# What you have to do:
Beginning with the line that holds "Given: Click the Nikah heart icon", please retype each line through the end of the listing below, both ends included, and nothing more.

START Material shown

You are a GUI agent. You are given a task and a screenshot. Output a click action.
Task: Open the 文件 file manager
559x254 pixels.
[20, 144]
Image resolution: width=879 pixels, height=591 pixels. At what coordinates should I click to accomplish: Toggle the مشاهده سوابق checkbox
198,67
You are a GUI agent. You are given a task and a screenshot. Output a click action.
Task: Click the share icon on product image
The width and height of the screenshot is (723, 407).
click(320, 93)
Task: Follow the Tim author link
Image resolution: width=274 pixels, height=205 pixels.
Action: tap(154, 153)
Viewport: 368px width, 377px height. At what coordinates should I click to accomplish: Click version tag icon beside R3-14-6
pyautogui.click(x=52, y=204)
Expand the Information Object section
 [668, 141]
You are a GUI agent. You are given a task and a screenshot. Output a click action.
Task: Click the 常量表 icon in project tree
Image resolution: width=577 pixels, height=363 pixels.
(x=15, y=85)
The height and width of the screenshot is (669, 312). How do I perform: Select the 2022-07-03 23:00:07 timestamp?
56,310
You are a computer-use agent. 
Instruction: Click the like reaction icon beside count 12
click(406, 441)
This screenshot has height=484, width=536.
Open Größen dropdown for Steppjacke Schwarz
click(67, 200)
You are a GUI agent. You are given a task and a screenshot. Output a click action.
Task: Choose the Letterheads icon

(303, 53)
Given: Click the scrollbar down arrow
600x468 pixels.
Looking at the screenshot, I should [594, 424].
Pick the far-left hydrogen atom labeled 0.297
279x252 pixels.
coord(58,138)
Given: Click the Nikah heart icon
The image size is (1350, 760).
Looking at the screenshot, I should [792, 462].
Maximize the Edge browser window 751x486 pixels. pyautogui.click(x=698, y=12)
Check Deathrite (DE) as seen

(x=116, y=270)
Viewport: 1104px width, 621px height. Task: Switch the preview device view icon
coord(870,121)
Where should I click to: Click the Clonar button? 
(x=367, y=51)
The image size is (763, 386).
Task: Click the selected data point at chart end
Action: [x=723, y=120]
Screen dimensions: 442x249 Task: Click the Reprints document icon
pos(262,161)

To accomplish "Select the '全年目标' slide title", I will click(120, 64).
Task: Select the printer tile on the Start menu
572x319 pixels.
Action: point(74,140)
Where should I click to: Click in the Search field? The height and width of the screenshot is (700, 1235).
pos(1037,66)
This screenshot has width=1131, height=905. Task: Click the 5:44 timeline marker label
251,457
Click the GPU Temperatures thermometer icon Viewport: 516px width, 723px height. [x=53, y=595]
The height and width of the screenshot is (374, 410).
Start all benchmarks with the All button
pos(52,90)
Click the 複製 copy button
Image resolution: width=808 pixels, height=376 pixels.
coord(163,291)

END Material shown

# Solution:
Given: Click the Nikah heart icon
The image size is (1350, 760).
Looking at the screenshot, I should [792, 462].
Maximize the Edge browser window 751x486 pixels. pyautogui.click(x=698, y=12)
Check Deathrite (DE) as seen

(x=116, y=270)
Viewport: 1104px width, 621px height. Task: Switch the preview device view icon
coord(870,121)
Where should I click to: Click the Clonar button? 
(x=367, y=51)
The image size is (763, 386).
Task: Click the selected data point at chart end
Action: [x=723, y=120]
Screen dimensions: 442x249 Task: Click the Reprints document icon
pos(262,161)

To accomplish "Select the '全年目标' slide title", I will click(120, 64).
Task: Select the printer tile on the Start menu
572x319 pixels.
Action: point(74,140)
Where should I click to: Click in the Search field? The height and width of the screenshot is (700, 1235).
pos(1037,66)
This screenshot has width=1131, height=905. Task: Click the 5:44 timeline marker label
251,457
Click the GPU Temperatures thermometer icon Viewport: 516px width, 723px height. [x=53, y=595]
The height and width of the screenshot is (374, 410).
Start all benchmarks with the All button
pos(52,90)
Click the 複製 copy button
Image resolution: width=808 pixels, height=376 pixels.
coord(163,291)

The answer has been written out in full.